** Task to carry out **
Please print exactly the lines from the line containing "Task: Configure the bottom tunnel in the list" through the end of the data, no more, and keep pictures out of the copy.

** Information **

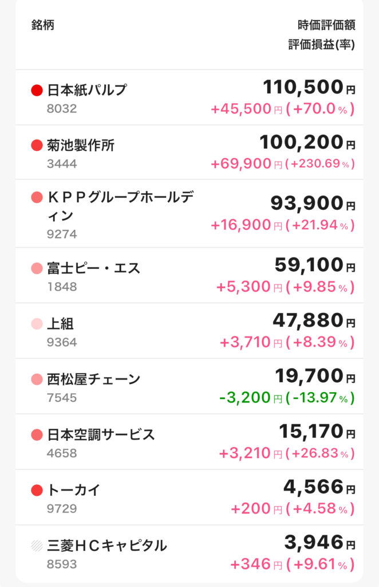379x587 pixels.
Task: Select the 時価評価額 column header
Action: click(x=326, y=25)
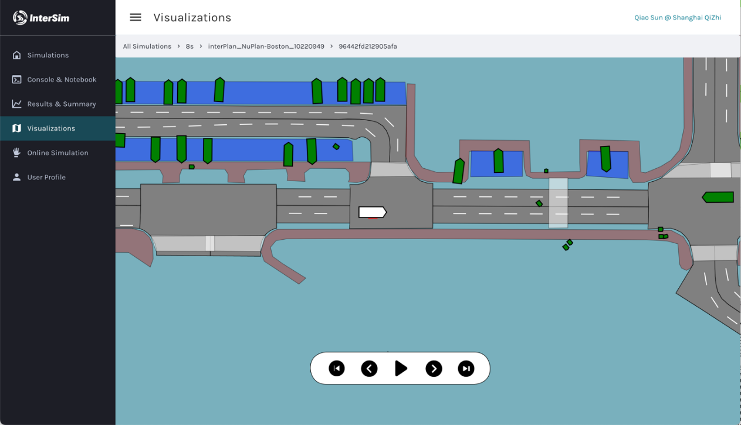Click the InterSim logo icon
741x425 pixels.
click(20, 18)
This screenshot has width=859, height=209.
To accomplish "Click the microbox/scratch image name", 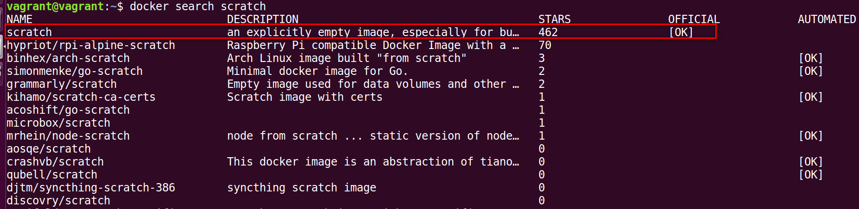I will [58, 123].
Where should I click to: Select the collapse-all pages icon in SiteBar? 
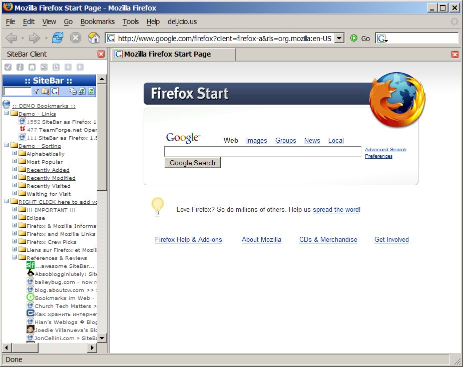74,91
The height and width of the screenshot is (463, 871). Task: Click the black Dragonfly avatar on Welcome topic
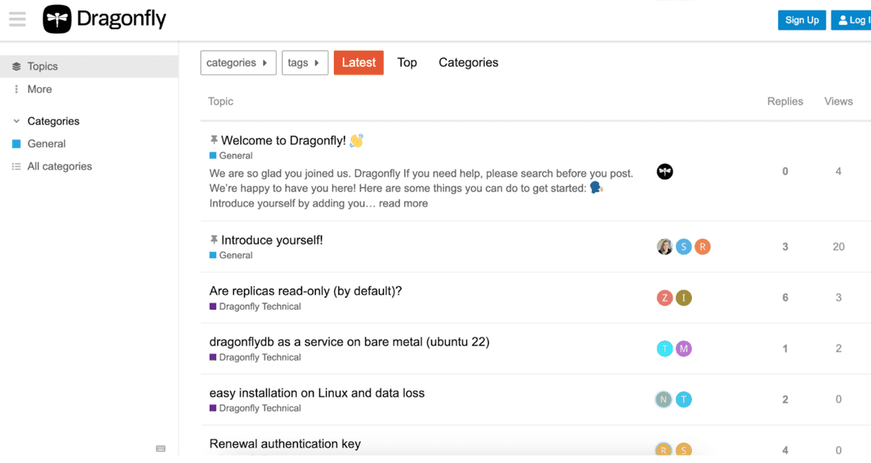(x=665, y=172)
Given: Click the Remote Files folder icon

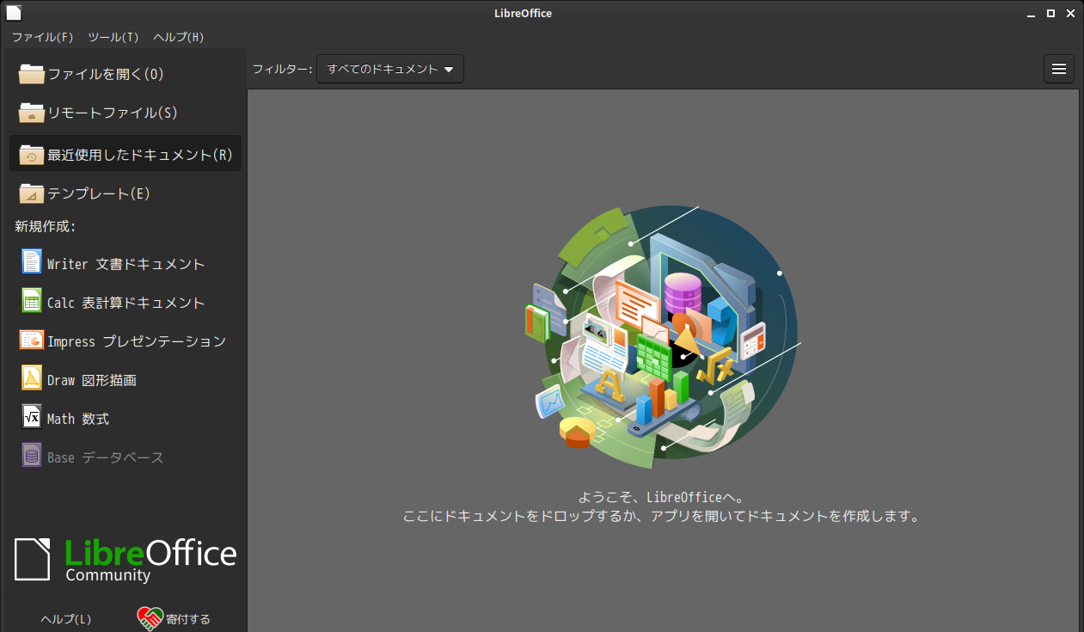Looking at the screenshot, I should point(32,113).
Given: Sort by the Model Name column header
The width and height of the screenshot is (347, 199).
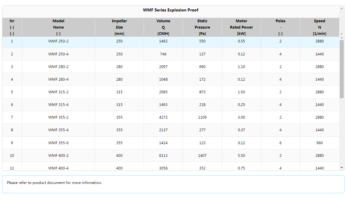Looking at the screenshot, I should click(x=58, y=27).
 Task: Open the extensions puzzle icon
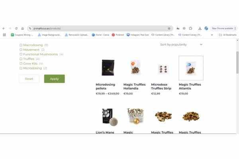(x=190, y=29)
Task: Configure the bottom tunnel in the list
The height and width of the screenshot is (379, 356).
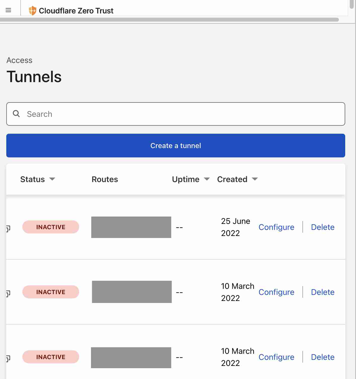Action: pyautogui.click(x=276, y=357)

** Solution to this problem **
Task: Configure the bottom tunnel in the list
The height and width of the screenshot is (379, 356).
Action: pyautogui.click(x=276, y=357)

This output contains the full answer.